No olvido. Me esfuerzo por no olvidar. Recuerdo.

Recuerdo cuando Harrys Salswach me advirtió que también podía pasar que ellos ganaran. Cuando Ricardo Sucre me dijo que esa Venezuela amable en la que nos criamos no volverá. Cuando Harry Czechowicz me explicó que reemplazaron la República de Venezuela por otro país, la República Bolivariana de Venezuela, con nosotros dentro.

Mientras recuerdo, me hago preguntas. Entre ellas, ¿agradeceremos alguna vez al chavismo el habernos dado el pretexto para decidirnos a emigrar? ¿Lo hubiéramos hecho sin Chávez?

“Canadiense de origen venezolano”. Es el epíteto políticamente correcto que adquiriré para mí, junto con mi esposa y mi hija, si nos establecemos aquí.¿Hasta qué punto podremos romper con Venezuela? ¿Hasta qué punto querremos hacerlo? No romperemos con personas, sabores, recuerdos, trozos de la cultura que nos crió. Puede que sí lo hagamos con lo colectivo, que es más abstracto. Lo cual pone en problema también la naturaleza del vínculo con un país, de la pertenencia. O la sensación, la ilusión de pertenencia. ¿Uno realmente pertenece a un país, o solo a los nexos inmediatos, individuales, que uno adquiere en él? Y por otro lado, ¿cuán nacional puede ser el vínculo con un país en el que justamente cuesta tanto sentirse parte de un colectivo y respetar la existencia y los derechos de los otros?

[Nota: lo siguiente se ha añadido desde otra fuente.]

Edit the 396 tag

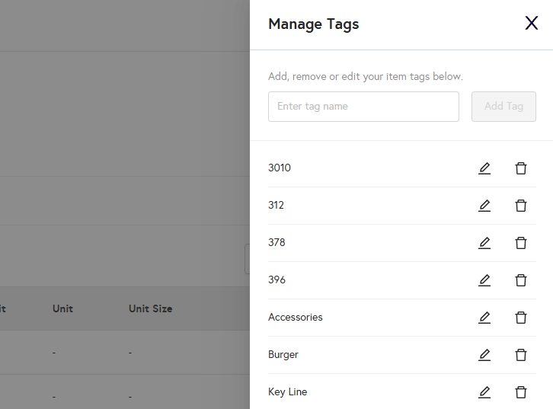coord(484,280)
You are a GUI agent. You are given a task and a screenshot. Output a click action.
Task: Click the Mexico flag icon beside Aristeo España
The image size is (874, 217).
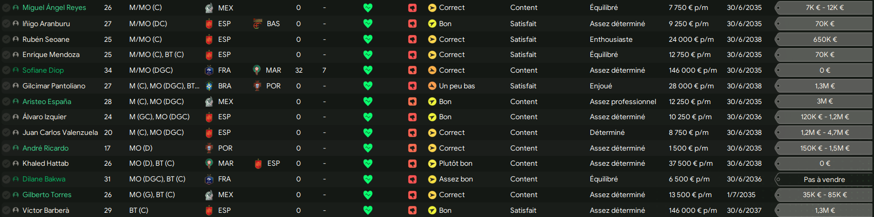coord(209,101)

Cada vez que me preguntan de dónde son, uso el pronombre posesivo, “de Venezuela”. Y pienso cuán unilateral ha terminado siendo ese vínculo. Uno es de un país; el país no es de uno. Definitivamente, Venezuela no es nuestra. Nunca lo fue, quizás. Nosotros somos de ella. O éramos.

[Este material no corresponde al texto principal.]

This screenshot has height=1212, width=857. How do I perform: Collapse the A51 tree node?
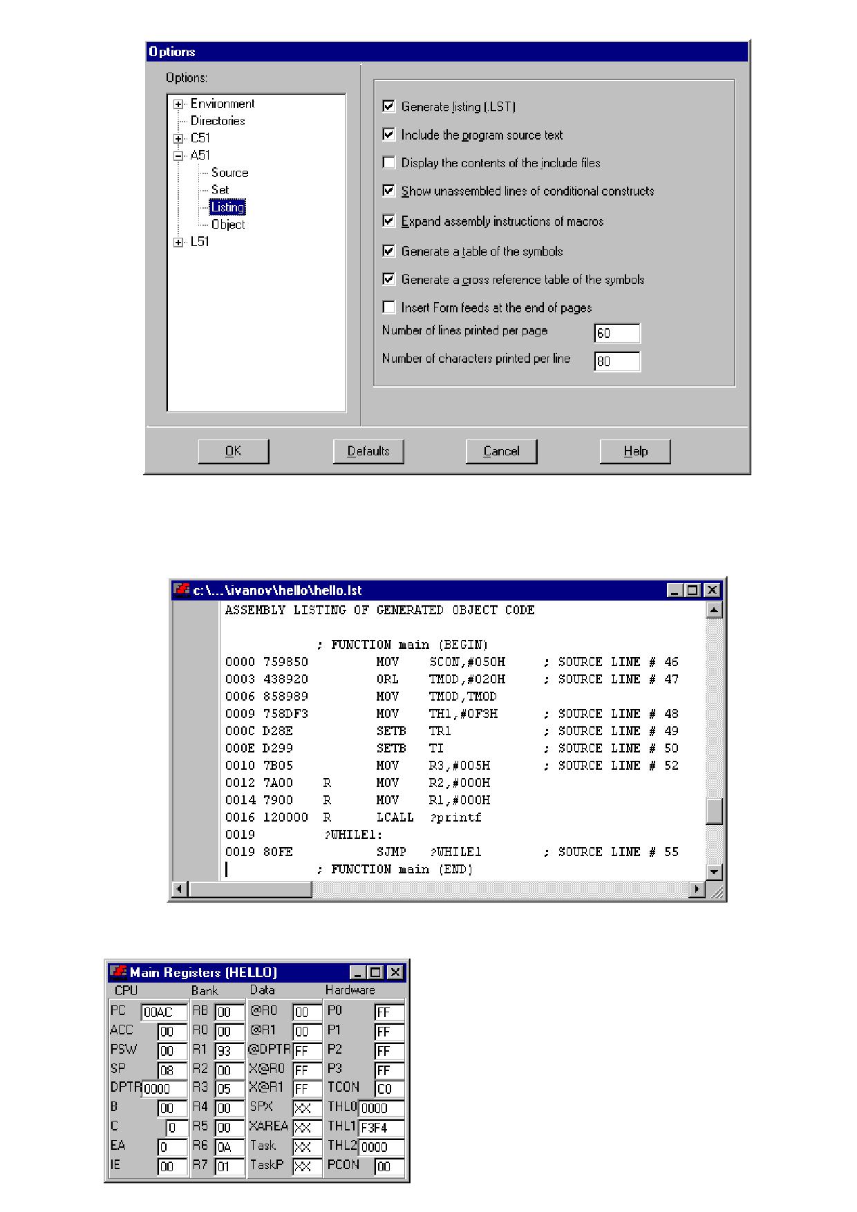(x=179, y=156)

Hace unos años nos fueron cercando otras preguntas. Una de ellas: ¿somos parte de esto? El que se hiciera reincidente la respuesta negativa a esa pregunta nos hizo emigrar. No somos parte de lo que terminó siendo Venezuela. De esa enfermedad mental de proporciones epidémicas. De ese criminal desperdicio de recursos, talentos y vidas enteras.

Queda por resolver el enigma de si en realidad fuimos parte de la Venezuela anterior. Si es que esa “Venezuela anterior” era en verdad otra Venezuela, y no simplemente una versión light del pasado. Lo que el chavismo despertó ya estaba en ella; la Historia lo dice. Y es fácil idealizar al país en el que tuviste una buena infancia.

No obstante la naturaleza de esas dudas, cómo duele, esto.

Yo pensaba antes de irme que emigrar era como divorciarse. “Te amo, de algún modo siempre te amaré, pero no puedo seguir viviendo contigo y sé que lo que queríamos hacer juntos no ocurrirá jamás”. Pero es peor. He contado ya que una frase que no olvido nunca es la que le dijo a otra amiga caraqueña su esposo norirlandés, él también un inmigrante; él llegó a Estados Unidos 30 años atrás, ella el año pasado. Él le dijo: “You are not only missing your country; you are also grieving for it”. “No solo añoras tu país, estás viviendo un duelo por él”. Y es así. Los países no se mueren. Pero pueden cambiar hasta el punto en que percibas que el nuevo mató al viejo. Que el viejo país que añoras no volverá a existir.